The patrolmen were halfway across the walkway, trotting his way.
Scrambling to his feet, the drunk screamed at his buddies, "All together. Let's take this plastic piece of shit to the ground and tear him apart."
His buddies were the shaved head variety, ugly, bulky, tattooed, and probably strong but insecure. Thus the decorations to make themselves look as scary and as tough as possible. The downside was they permanently marred their appearance and thought processes. By just small, hour to hour decisions, language, excited shouts, character was honed and developed. Any basic sociological study proved that ... And in the categories of humans, they were on a very low echelon of personal development and decisively corrupted.
Such a waste, Den knew. Humans made such poor decision makers, so often, concerning their lives. Its was no wonder their numbers were shrinking and the synthetics numbers were increasing with their evolving abilities. Anything they could do, human's could, too. But for the better part of them, they didn't willing do so. The only difference between them was synthetics almost always chose the correct pathway with their conduct and intellectual choices. Den figured synthetics would make up over ninety percent of the population in sixty years or more. They were already over seventy percent of the population now.

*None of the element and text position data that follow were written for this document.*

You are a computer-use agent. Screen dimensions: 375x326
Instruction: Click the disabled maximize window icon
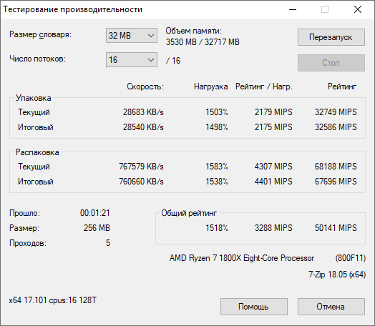pos(325,9)
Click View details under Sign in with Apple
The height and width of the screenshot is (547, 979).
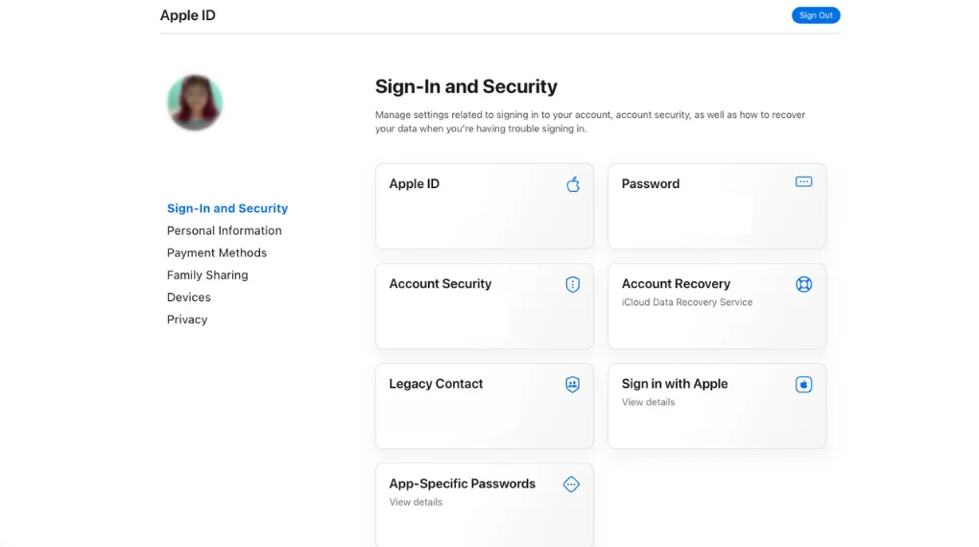tap(648, 402)
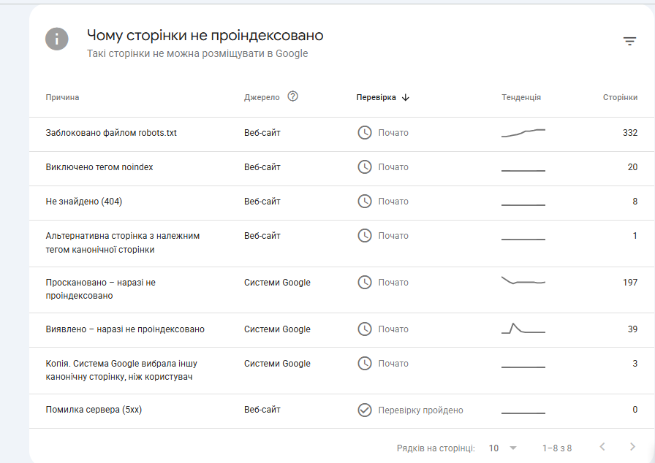Open the Не знайдено (404) row
The height and width of the screenshot is (463, 655).
(341, 203)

When the three charged him, the four of them surrounded by a crowd, Den moved too fast for solid visual definition. He had the two backups with their arms behind their backs, easily enough, holding on to them by their thumbs pressed together in a firm, high pressure grip, one man in each hand, before they realized they were ineffective. Holding them between him and the drunk that was screaming and swinging at him uselessly with his open hand and fists, unable to get to Den, or even touch him, they all three were quite frustrated and more than just a little humiliated as the surrounding crowd laughed at the clownish antics.

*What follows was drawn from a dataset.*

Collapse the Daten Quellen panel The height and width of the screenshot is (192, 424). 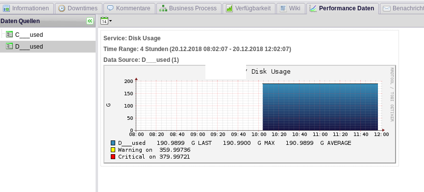pos(90,21)
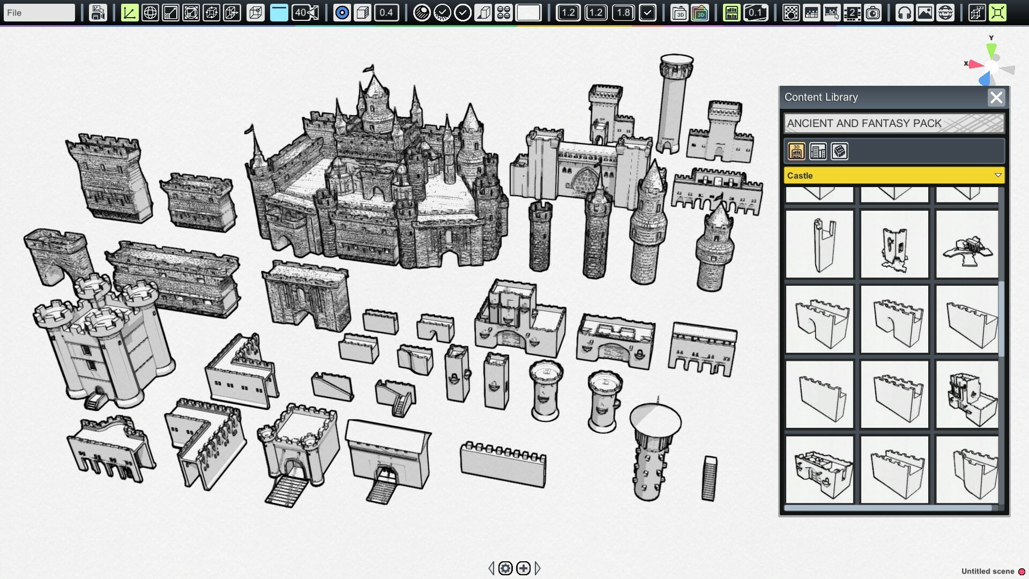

They were twisting and kicking, swinging with legs and heads, shouting and cussing, but it did them no good. With the slightest of pressures, Den caused the two he was holding to come under his control. The thumb pain could be a great motivator to controlling someone, he realized, and a guide, using them as a shield. He almost smiled at their frustrations and dilemma but kept calm featured. He didn't want the crowd to know he was enjoying this experience.
Just as those moments were passing in fruitless attempts, for them, the police arrived. They cuffed all three of them, having seen who the aggressors were, observing most of it from the walkway as they approached. They spoke to Den to get a clearer picture, knowing robots didn't lie. The crowd backed him up with unsolicited opinions as well as from Alysia, whom she explain she was with him. They then let the two of them go and stuffed the three other men in a police air wagon.

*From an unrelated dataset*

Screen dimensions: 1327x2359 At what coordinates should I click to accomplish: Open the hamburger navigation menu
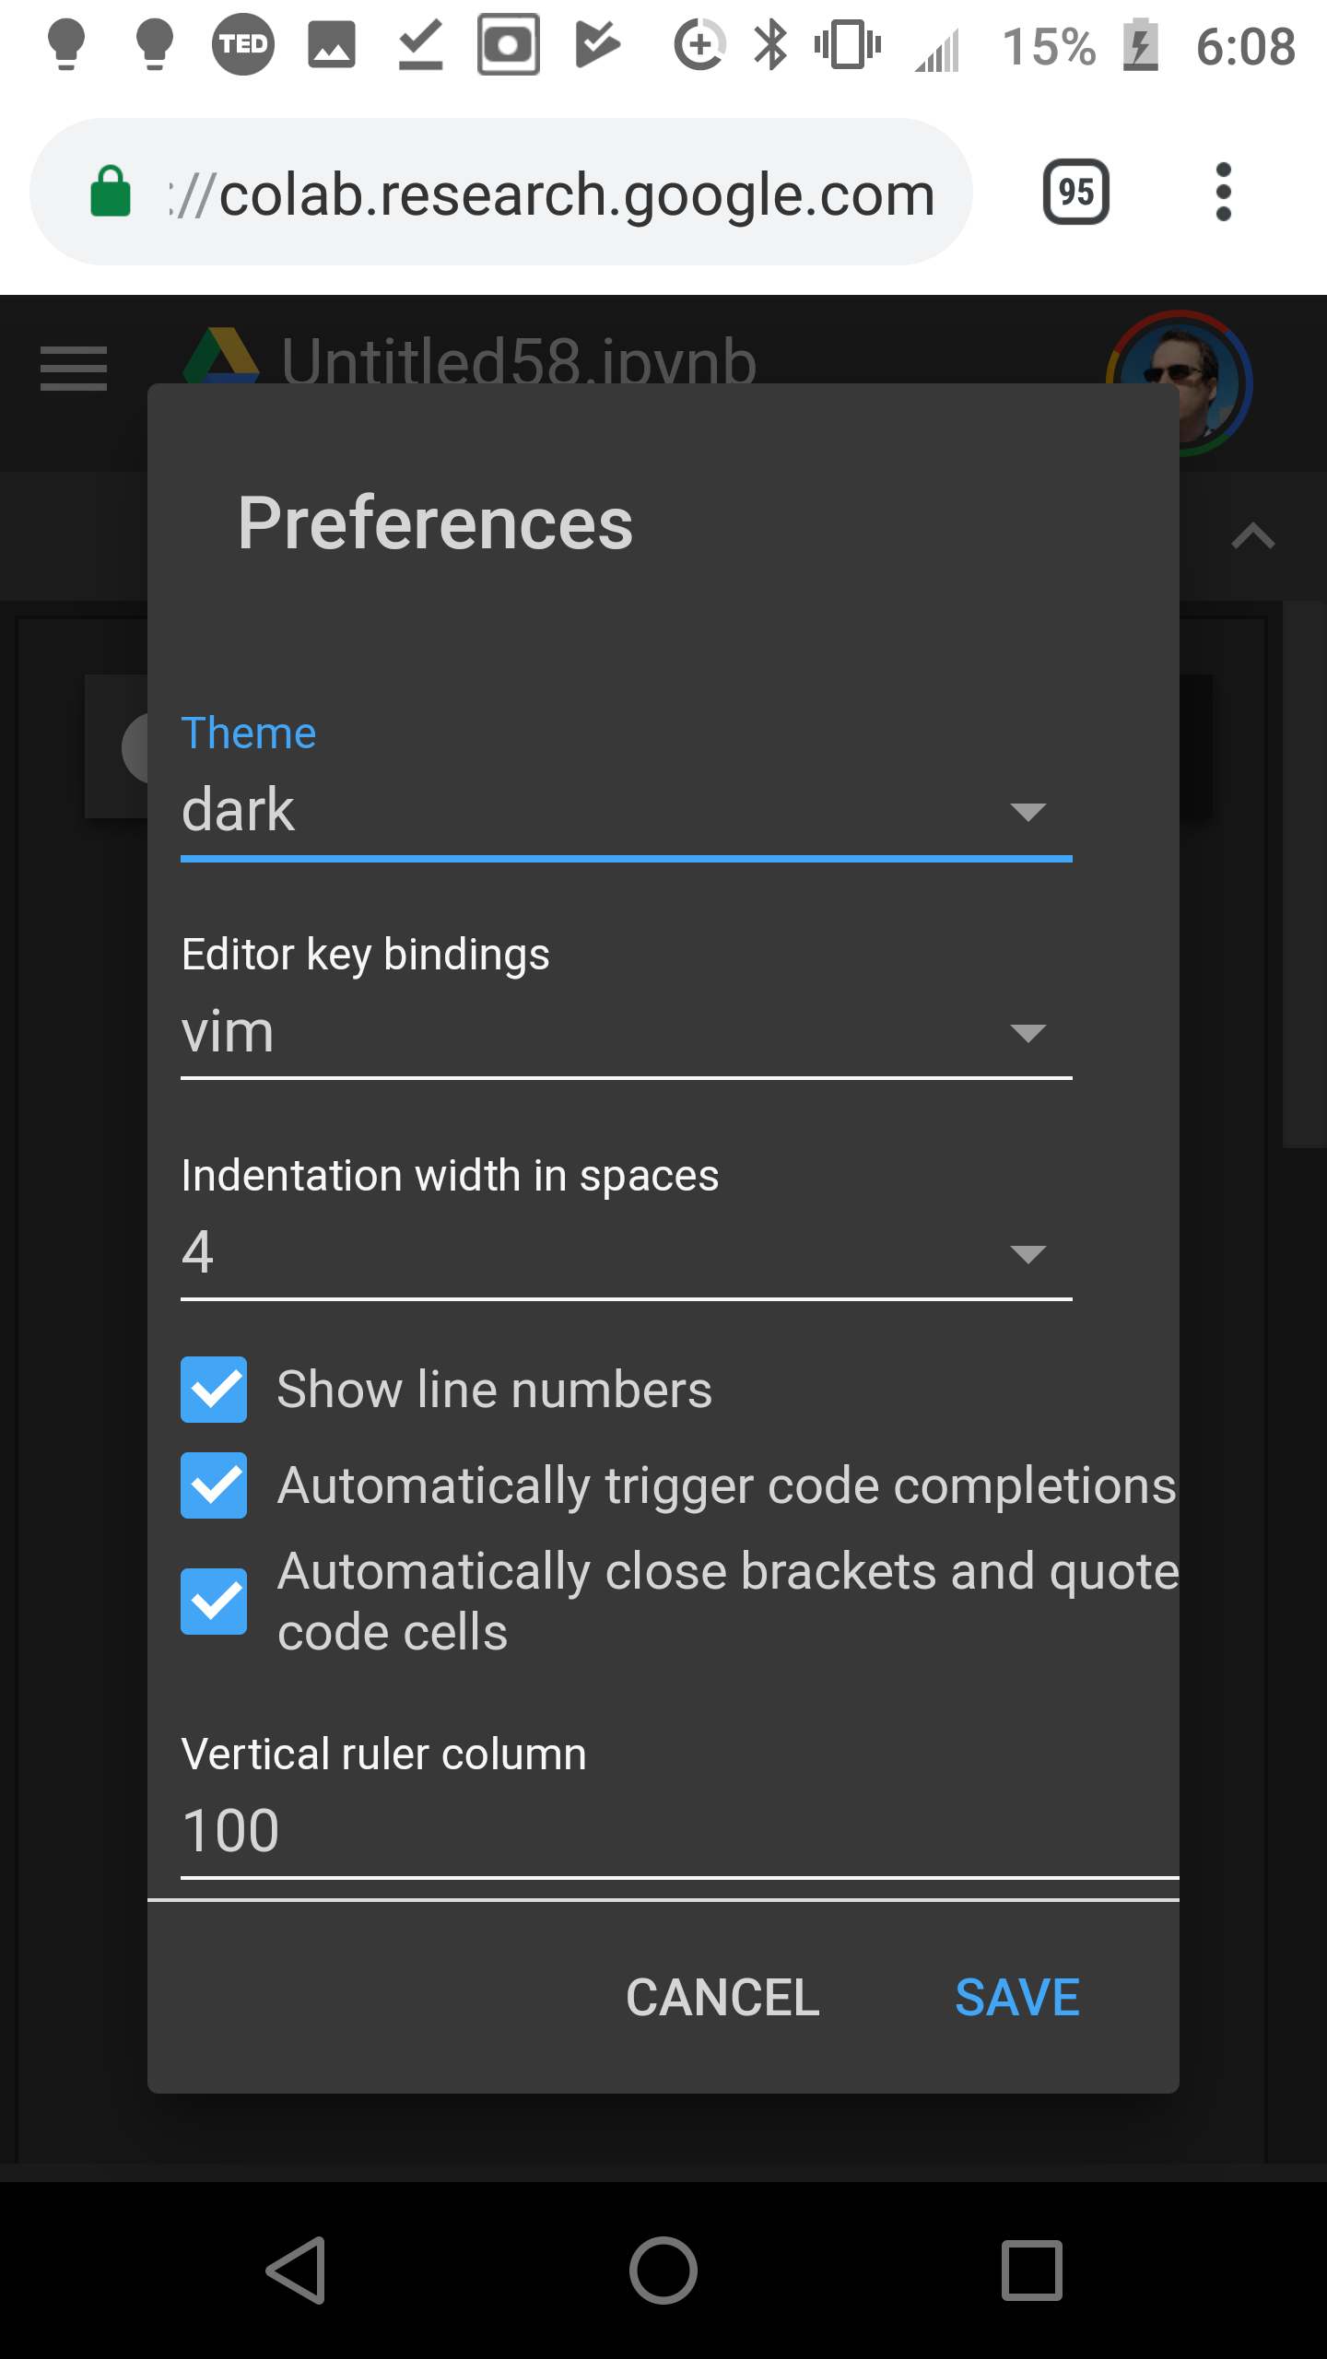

The strict laws of the port would send the other three humans to jail, Den knew, charge them with a lot of expensive sounding fines to be applied later, if found guilty, and heavy enough jail time to possibly make them rethink their activities in the future. Though Den didn't think they would. It takes a lot more than sobering up and a little embarrassment to make individuals with social reinforcement in the small circles they frequented for that kind of thing to change them. No. They were lost to their lower way of living out their lives, and eventually, not many would regret their passing.